Sezione del documento:

• • • • •

Nel 2024 i volontari – donatori di tempo e di competenze (si legga nel report il bel focus di Assif sul peopleraising) – sono tornati ad aumentare: sempre secondo l’indagine sugli aspetti della vita quotidiana di Istat fa volontariato l’8,4% degli italiani contro il 7,8% del 2023, pari nel complesso a 4,346 milioni di italiani. L’aumento di quei 0,6 punti percentuali vale 311mila persone in più.

Il 63% delle organizzazioni non fa raccolta fondi dalle aziende

Se guardiamo il fenomeno attraverso le raccolte fondi realizzate dalle organizzazioni non profit – ogni anno IID monitora le entrate, i successi e le criticità nella raccolta fondi di un gruppo di realtà – i risultati del 2024 confermano una situazione di stabilità rispetto all’anno precedente: il 41% del campione ha registrato un incremento di entrate totali (38% nel 2023); il 19% denuncia un decremento (24% nel 2023) e il 40% conferma una sostanziale stabilità (38% nel 2023). La fonte di maggiori entrate nella raccolta fondi da individui si conferma l’erogazione liberale da persone fisiche (63%), seguita dal 5 per mille (36% vs il 39% del 2023). Le entrate provenienti da aziende migliorano leggermente nel 2024 (il 31% registra un aumento), ma sul punto il dato più significativo è che il 63% degli enti dichiara che non si è rivolta alle aziende per la raccolta fondi e non ha entrate da quel fronte (erano il 59% nel 2023). In più anche tra chi lavora con le aziende, nel 2024 il 20% ha visto scendere l’importo proveniente da questa linea di entrate. Anche il volontariato d’impresa è ancora uno sconosciuto ai più: l’88% delle organizzazioni non ne ha avuto esperienza nel 2024. Fra gli strumenti di raccolta fondi, i bandi sono giudicati lo strumento più efficace (21% dei rispondenti), seguiti da eventi (20%) e banchetti (19%): strumenti che al cuore hanno la relazione.

• • • • •

Compito assegnato 1: Secondo il testo sul volontariato e la raccolta fondi, quale percentuale degli italiani ha fatto volontariato nel 2024?
Compito assegnato 2: Copia dal testo sul volontariato e la raccolta fondi il passaggio che va da "Nel 2024 i volontari" a "persone in più.".
Compito assegnato 3: Quali strumenti di raccolta fondi sono giudicati i più efficaci nel testo sul volontariato e la raccolta fondi? Elencali tutti con la relativa percentuale.
Le righe che seguono costituiscono materiale a sé, distinto dal testo.

Contenuto del dataset:
• • • • •

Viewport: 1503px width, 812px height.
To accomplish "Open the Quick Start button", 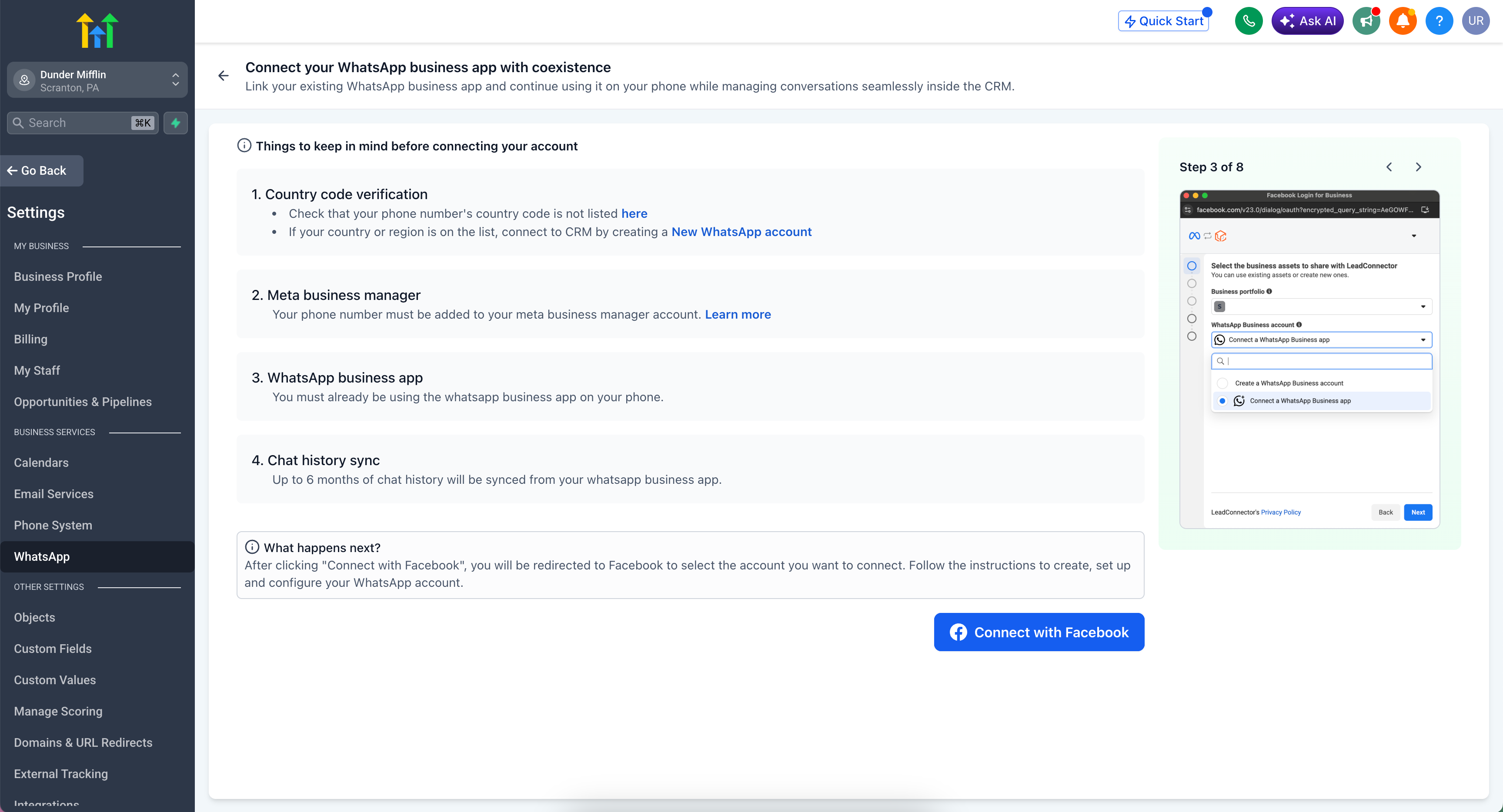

• • • • •

Soluzione esercizio 1: L'8,4% degli italiani.

Soluzione esercizio 2:
Nel 2024 i volontari – donatori di tempo e di competenze (si legga nel report il bel focus di Assif sul peopleraising) – sono tornati ad aumentare: sempre secondo l’indagine sugli aspetti della vita quotidiana di Istat fa volontariato l’8,4% degli italiani contro il 7,8% del 2023, pari nel complesso a 4,346 milioni di italiani. L’aumento di quei 0,6 punti percentuali vale 311mila persone in più.

Soluzione esercizio 3: Bandi (21%), eventi (20%), banchetti (19%).